As we know, positive predictive value (PPV) and negative predictive value (NPV) are sensitive to the proportion of the sample size (the proportion between the KD and FC groups, Table 5).Therefore, we decided to use another assessment criterion that was not affected by proportion, that is, likelihood ratio (LR), to evaluate the score system. Here, our score system has at least LR(+) = 5.22 (moderate evidence to rule in KD) and LR(-) = 0.24 (weak evidence to rule in FC) (Table 4).
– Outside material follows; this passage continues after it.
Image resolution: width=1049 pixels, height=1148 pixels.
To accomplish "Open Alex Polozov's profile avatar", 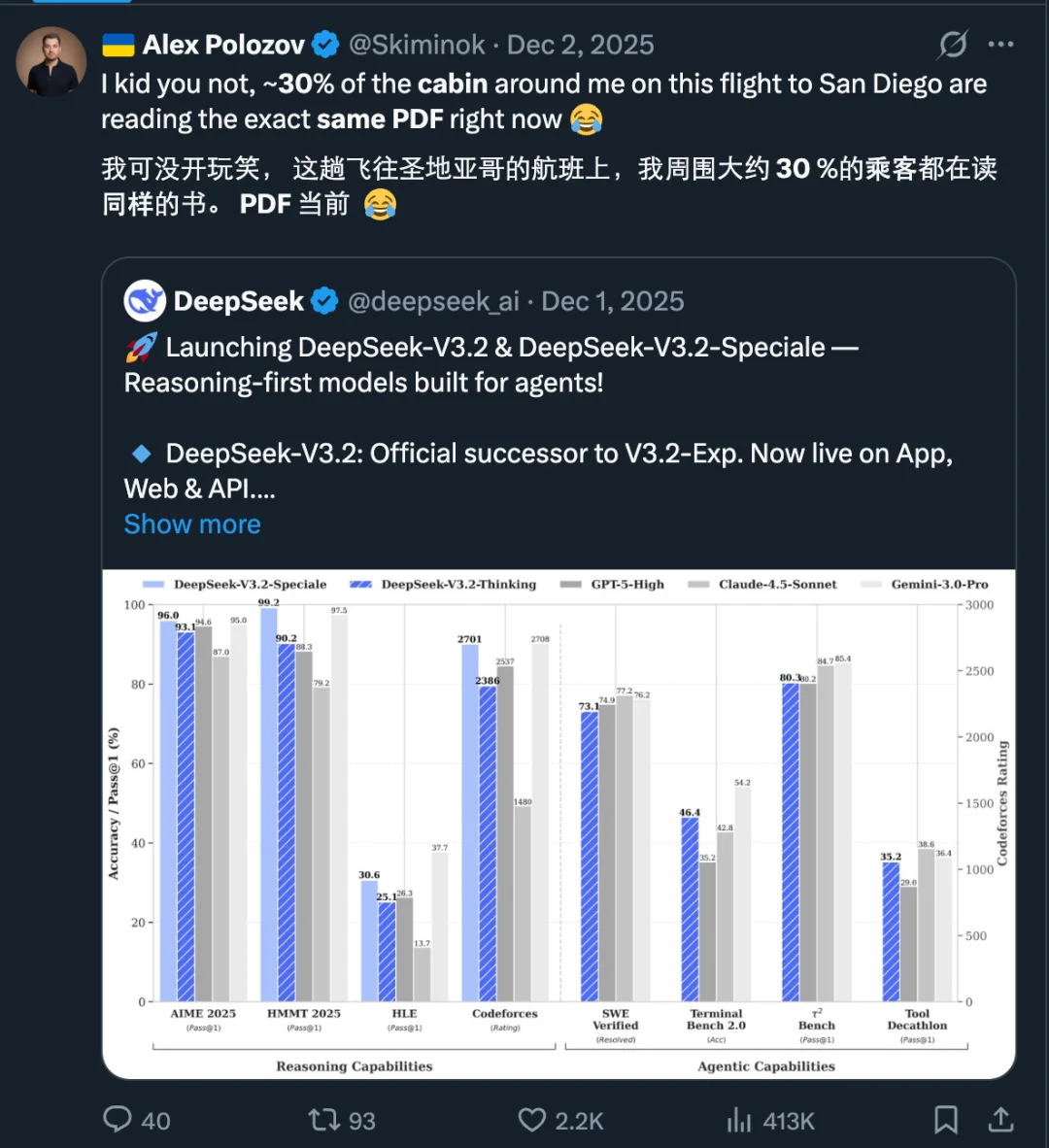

| Prevalence of KD | P(KD|+) | P(FC|-) |
|---|---|---|
| 485/6795a | 28.6% | 98.2% |
| 1/50 | 9.6% | 99.5% |
| 1/100 | 5.0% | 99.8% |
| 1/1,000 | 0.5% | 99.98% |
a indicates our patients; FC: febrile children; KD: Kawasaki disease.
+: Positive prediction by score system.
-: Negative prediction by score system.
To test the performance of this scoring classification model, we enrolled two independent KD cohorts from two different institutes and different countries (103 KD patients from Kaohsiung Veterans General Hospital, Taiwan and 170 KD patients from Baoan Maternal and Child Health Hospital, Shenzhen, China). Given the specified parameters, the classification model had a 0.806 (83/103) and 0.765 (130/170) sensitivity, respectively. Altogether, it had a 0.780 (213/273) sensitivity, which is compatible with the performance of this model.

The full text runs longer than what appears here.